Classify the test images using the two networks. To make predictions with multiple observations, use the minibatchpredict function. To convert the prediction scores to labels, use the scores2label function. The minibatchpredict function automatically uses a GPU if one is available. Using a GPU requires a Parallel Computing Toolbox™ license and a supported GPU device. For information on supported devices, see GPU Computing Requirements (Parallel Computing Toolbox). Otherwise, the function uses the CPU.

scoresSmallNet = minibatchpredict(smallNet,augimdsTest);
YTestSmallNet = scores2label(scoresSmallNet,classNames);

scoresGoogLeNet = minibatchpredict(netGoogLeNet,augimdsTest);
YTestGoogLeNet = scores2label(scoresGoogLeNet,classNames);

Compare the accuracy of the two networks.

accSmallNet = sum(TTest == YTestSmallNet)/numel(TTest)

accSmallNet = 
0.7061

accGoogLeNet = sum(TTest == YTestGoogLeNet)/numel(TTest)

accGoogLeNet = 
0.8762

Plot confusion charts for each mode. For each class, the GoogLeNet network performs better than the smaller network. Both networks have the greatest difficulty in classifying images from the daisy and rose classes.

figure 
tiledlayout(1,2)
nexttile
confusionchart(TTest,YTestSmallNet)
title("SmallNet")
nexttile
confusionchart(TTest,YTestGoogLeNet)
title("GoogLeNet")

Figure contains objects of type ConfusionMatrixChart. The chart of type ConfusionMatrixChart has title SmallNet. The chart of type ConfusionMatrixChart has title GoogLeNet.

Compare ROC Curves

You can use ROC curves to compare the performance of the two networks.

Create rocmetrics objects using the true labels in TTest and the classification scores from each of the trained networks.

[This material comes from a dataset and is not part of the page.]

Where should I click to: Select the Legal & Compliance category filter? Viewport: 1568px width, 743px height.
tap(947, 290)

Specify the column order of the classification scores by extracting the class names from the output layers of each network.

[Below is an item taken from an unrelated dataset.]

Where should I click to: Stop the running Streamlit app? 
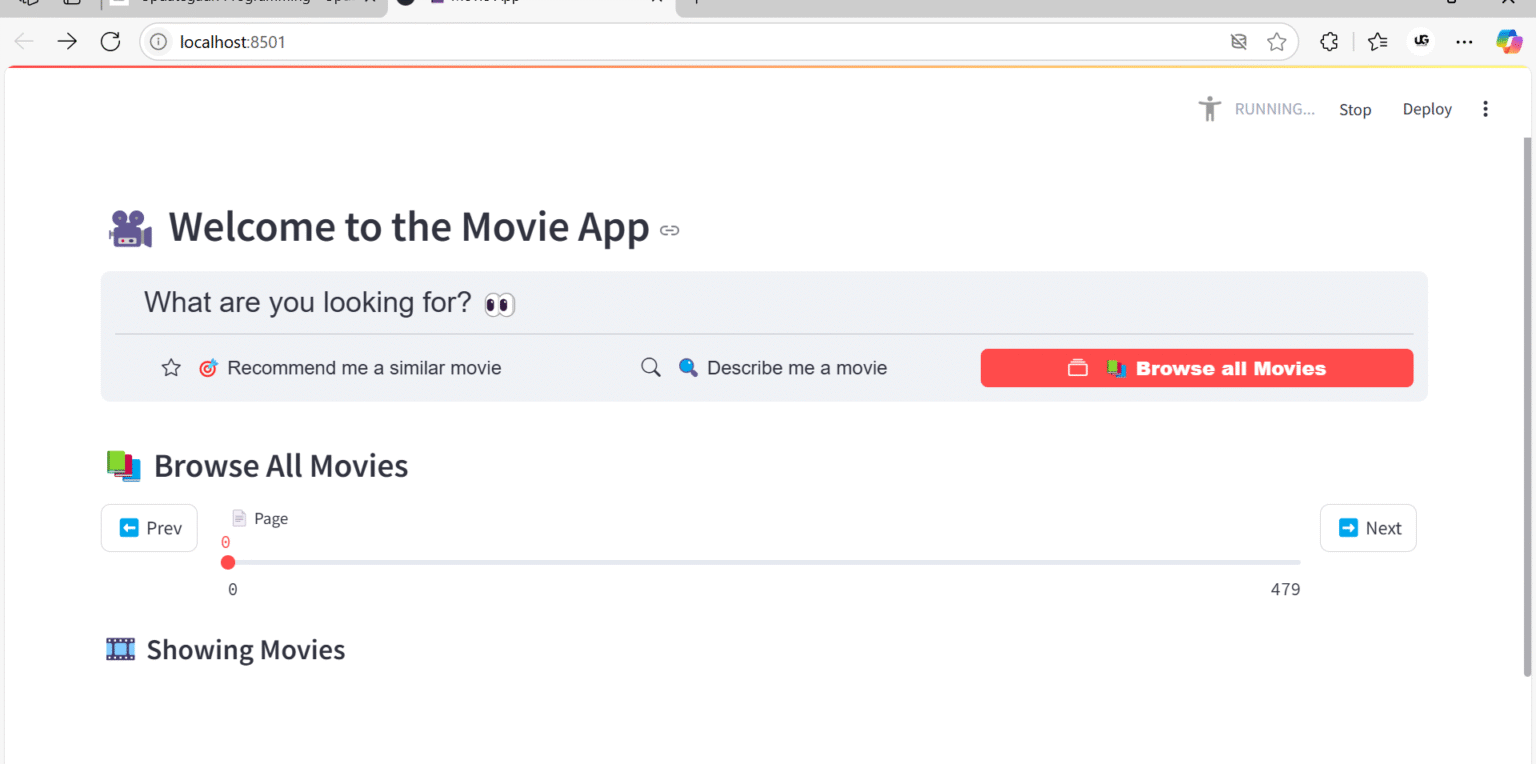(x=1355, y=109)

rocSmallNet = rocmetrics(TTest,scoresSmallNet,classNames);
rocGoogLeNet = rocmetrics(TTest,scoresGoogLeNet,classNames);

rocSmallNet and rocGoogLeNet are rocmetrics objects that store the AUC values and performance metrics for each class in the AUC and Metrics properties. Plot the ROC curves for each class. You can click on any part of the ROC curve to see the threshold corresponding to the TPR and FPR values that you select.

The diagonal line indicates the performances of a random classifier. The smaller network performs the best for the sunflower and dandelion classes. However, across all five classes, the larger network performs better than the smaller network.

figure
tiledlayout(1,2,TileSpacing="compact")
nexttile
plot(rocSmallNet,ShowModelOperatingPoint=false)
legend(classNames)
title("ROC Curve: SmallNet")
nexttile
plot(rocGoogLeNet,ShowModelOperatingPoint=false)
legend(classNames)
title("ROC Curve: GoogLeNet")

Compare AUC Values

You can access the AUC value for each class using the rocmetrics object.

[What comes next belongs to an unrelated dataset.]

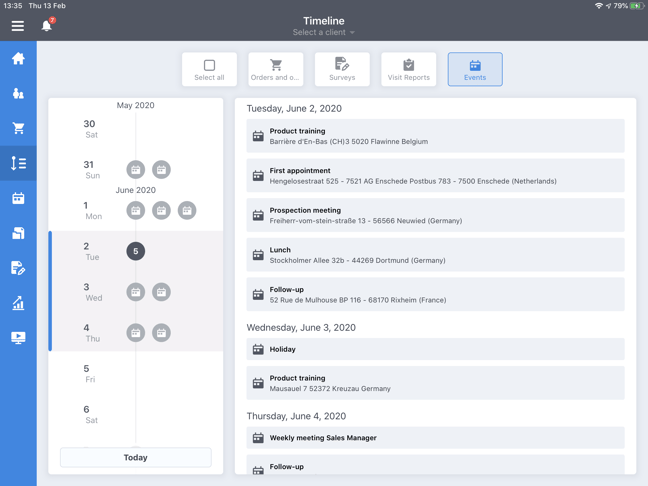Toggle the Events filter off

aucSmallNet = rocSmallNet.AUC;
aucGoogLeNet = rocGoogLeNet.AUC;

Compare the AUC values for each class. The AUC values provide an aggregate performance measure across all possible thresholds. The AUC values are in the range [0, 1], and larger AUC values indicate better classifier performance. For each class, the GoogLeNet network produces AUC values close to 1.

figure
bar([aucSmallNet; aucGoogLeNet]')
xticklabels(classNames)
legend(["SmallNet","GoogLeNet"],Location="southeast")
title("AUC")

Figure contains an axes object. The axes object with title AUC contains 2 objects of type bar. These objects represent SmallNet, GoogLeNet.

Investigate Specific Class

Investigate the ROC curves for the sunflowers class. By default, the plot function displays the class names and the AUC values in the legend. To include the model names in the legend instead of the class names, modify the DisplayName property of the ROCCurve object that the plot function returns. The model operating point represents the FPR and TPR corresponding to the typical threshold value. For the sunflower class, both models are performing well.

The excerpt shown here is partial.